TI9 Prize Pool Could Easily Topple TI8's. Here's How Valve Is Doing It - MyEsportsBettingOdds.com

The Dark Side in Valve’s TI9 Battle Pass

The International is a façade of esports’ success due to its massive prize pool – annually, TI topples every other esports tournament’s prize money. Behind this is an ever-supportive community that generates millions of dollars to support the biggest tournament of the year through a battle pass.

The battle pass showcases exclusive cosmetics and skins made by community workshops and Valve itself. Despite Valve steering away from lore-related and thematic cosmetics, the community embraced these changes and purchased hundreds of battle pass levels per account – which adds up $100 million in which 25% is dedicated to TI9 prize pool. However, this year’s battle pass reveals Valve’s lack of care towards its community by releasing battle pass contents way past the expected delivery date and an underwhelming special event mode.

Players Compelled to Pay More to Get Rewards

During the previous battle passes, there was an option for players to recycle duplicated items from treasure chests for more battle pass levels. More battle pass levels meant unlocking more exclusive items. This feature helped players to level up without paying money. However, this year, Valve cared not to incorporate this feature so that players will tend to buy levels instead.

The International battle pass, similar to other games, also has quests you can grind to level up your bp.
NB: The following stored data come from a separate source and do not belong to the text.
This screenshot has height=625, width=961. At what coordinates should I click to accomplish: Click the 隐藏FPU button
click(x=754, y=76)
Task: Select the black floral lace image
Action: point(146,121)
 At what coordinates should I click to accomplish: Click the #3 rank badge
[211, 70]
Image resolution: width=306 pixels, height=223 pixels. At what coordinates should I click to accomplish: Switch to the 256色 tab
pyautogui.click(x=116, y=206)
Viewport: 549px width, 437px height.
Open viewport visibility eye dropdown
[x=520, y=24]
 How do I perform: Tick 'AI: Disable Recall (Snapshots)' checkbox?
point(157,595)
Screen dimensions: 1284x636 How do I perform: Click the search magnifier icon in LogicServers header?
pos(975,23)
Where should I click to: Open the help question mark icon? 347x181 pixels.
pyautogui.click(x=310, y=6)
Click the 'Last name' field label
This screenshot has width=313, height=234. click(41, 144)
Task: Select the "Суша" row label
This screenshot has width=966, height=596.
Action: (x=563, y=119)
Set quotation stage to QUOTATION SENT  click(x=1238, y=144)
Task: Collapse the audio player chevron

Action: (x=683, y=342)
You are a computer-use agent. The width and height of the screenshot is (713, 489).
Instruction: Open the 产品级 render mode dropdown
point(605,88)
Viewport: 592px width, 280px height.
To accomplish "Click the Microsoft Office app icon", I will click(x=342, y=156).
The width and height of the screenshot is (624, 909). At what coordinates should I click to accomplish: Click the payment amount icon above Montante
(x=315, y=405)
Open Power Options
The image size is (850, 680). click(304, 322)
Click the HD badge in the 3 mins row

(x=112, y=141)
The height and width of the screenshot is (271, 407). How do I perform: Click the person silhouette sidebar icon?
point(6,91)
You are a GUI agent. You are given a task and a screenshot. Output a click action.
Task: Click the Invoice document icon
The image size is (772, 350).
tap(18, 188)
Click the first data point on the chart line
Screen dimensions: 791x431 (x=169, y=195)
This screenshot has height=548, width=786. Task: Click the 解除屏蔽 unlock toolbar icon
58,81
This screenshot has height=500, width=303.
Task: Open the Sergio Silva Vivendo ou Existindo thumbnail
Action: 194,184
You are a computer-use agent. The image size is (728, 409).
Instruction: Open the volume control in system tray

This time, quests are ridiculously difficult to complete and battle points are relatively low. Conclusively, it is impossible to increase your level simply by grinding – the only way is to buy more levels.

Tricky Strategy To Get More Sales

Earlier today, a loophole that allowed players to purchase two Weekend Bundles was disabled. But enough people exploited…

Publiée par Wykrhm Reddy sur Vendredi 28 juin 2019

In time with Steam Summer Sale is a discounted Dota 2 bundle consisting of 120 levels of Dota 2 battle pass for a 75% discount. This discounted bundle is only limited for only one purchase per account. Last year, players exploited a loophole where they were able to buy three bundles. Interesting enough, the loophole is still existent in this year’s bundle which players obviously exploited. Furthermore, Valve “rewarded” those who did not exploit the loophole by being able to “legitimately” buy three bundles – a power marketing move which worked well after a big spike in The International total prize pool.

The Disappointing Reveal

Despite all the obvious attempts of Valve to get more money from its community, fans are still looking forward to more battle pass content release. However, the excitement was instantly killed when they finally dropped the special event mode for this year’s TI battle pass – an ordinary Dota 2 40-minute game but with very little tweaks.

Considering that Valve released an RPG mode in TI7 battle pass – which everyone loved, TI9 event mode is a complete disappointment. The effort to create this event mode is very little to none, and the fact that the community made $100 million out of this battle pass doesn’t help appease the players.

Where Does Valve’s Resources Go?

The delayed delivery of TI9 battle pass contents and very underwhelming features show that Valve either cares less about the Dota 2 fanbase or that their resources are dedicated somewhere else. The closest thing we can take a look at is their new game, Dota Underlords – an auto battler game taken from Dota 2 mod Auto Chess. While there is no evidence pointing to the idea that Valve’s eye focuses on Underlords, we cannot blame everyone who thinks otherwise.